Gezeigter Text:
■ ■ ■ ■ ■ ■ ■

The Electronic Intifada, 15. Februar 2010

Defence for Children International: Die palästinensischen Kinder verteidigen

Interview mit Rifat Kassis von Adri Nieuwhof


Defence for Children International-Palestine Section (DCI) hat zum Ziel, die Rechte der Kinder und Jugendlichen zu schützen, die im besetzten Palästina leben. Rifat Kassis wurde 2005 zum Präsidenten des Exekutivrates von DCI gewählt und hat z.Zt. seine 2. Amtszeit.


Adri Nieuwhof (AN): Können Sie uns über DCI-PS und ihre Arbeit dort erzählen?

■ ■ ■ ■ ■ ■ ■

Datenabschnitt:
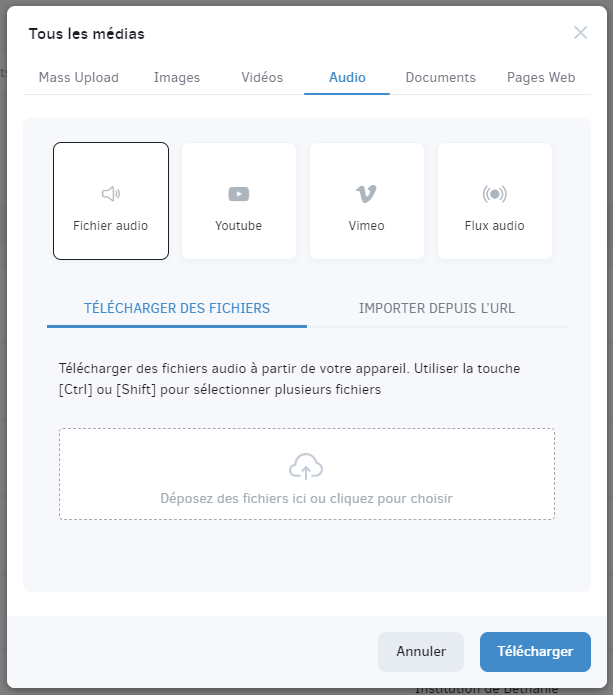The width and height of the screenshot is (613, 695).
Task: Click the Vimeo card label
Action: coord(366,226)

■ ■ ■ ■ ■ ■ ■

Ihre Aufgabe: In welchem Jahr wurde Rifat Kassis laut dem gezeigten Text zum Präsidenten des Exekutivrates von DCI gewählt?

Übungsergebnis: Im Jahr 2005.